Queer Men of Color and How They Manage Problems of Masculinity and Queer Prejudice
This month, Steve Stephens was seen killing someone on Facebook Live as the country watched the murder take place. He stated that he started his violent outburst because of a woman who had rejected him. Many people blame mental illness for the sudden outburst of violence. However, many others see that Stephens was an example of a man influenced by toxic masculinity. Within this article, I will explain the origins of masculinity in Asian and Black communities. There is a history that goes along with hypermasculinity in Black communities, as well as different ways that queer Black men deal with the prejudice in their community. Queer Asian men have issues with masculinity, too, but the problems are much different. While queer Black men have problems with masculinity and not expressing themselves in healthy ways, queer Asian men have problems appearing too feminine and abnormal compared to Western standards of masculinity.

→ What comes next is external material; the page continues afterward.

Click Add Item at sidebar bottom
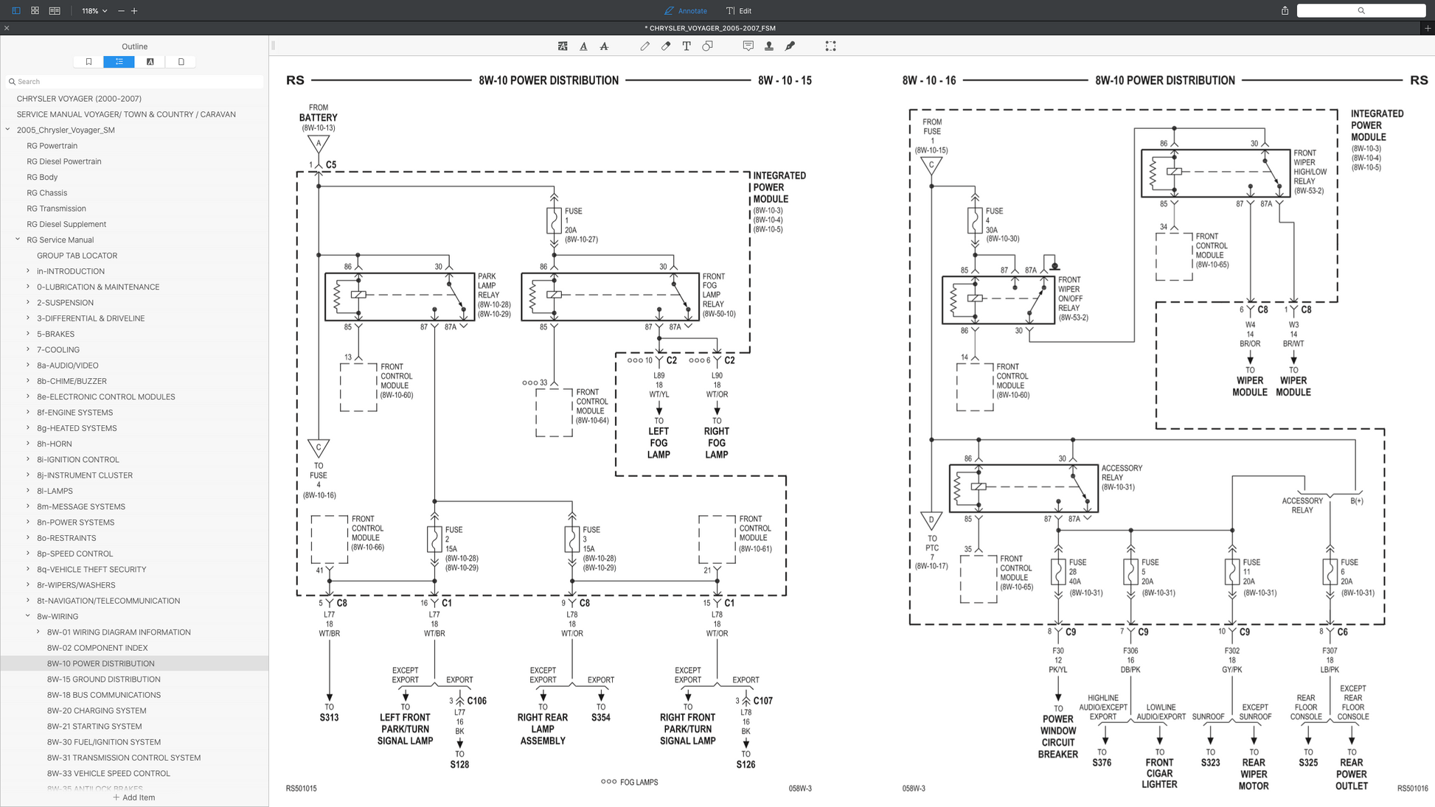This screenshot has height=807, width=1435. click(134, 797)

Asian and Black men both have to deal with being compared to White standards of masculinity. Asian men are seen as less masculine than White men or Black men because of the physical attributes that the “ideal” White man has. Some attributes of the ideal man according to Western standards would include lean muscles, broad shoulders, and a small waist. The ideal man may also be seen as athletic. Many Asians are not seen in sports related contexts and therefore seen as less masculine. In 2011, there were only 2.6% of Asian/Pacific Islander football players in college (1). Asian demasculinization can also be seen as desexualization for Asian men. The hypersexualized Black man contributes to their definition of masculinity. In an NPR interview with Mireille Miller-Young and Herbert Samuels, Miller-Young, a professor at the University of California, called the slave trade a “sexual economy.” She referenced Black people as “both breeders and concubines” and commodities that come with labor. There is an increased need to include sexual prowess and experience in masculinity. Samuels, a professor at LaGuardia Community College, claims that some Black men have accepted their stereotype as a sexual expert and do not look into who they are as an individual (2). These two extremes that have been appointed to Black and Asian men create boxes where, if they do not fit, they are deemed abnormal for their respective race.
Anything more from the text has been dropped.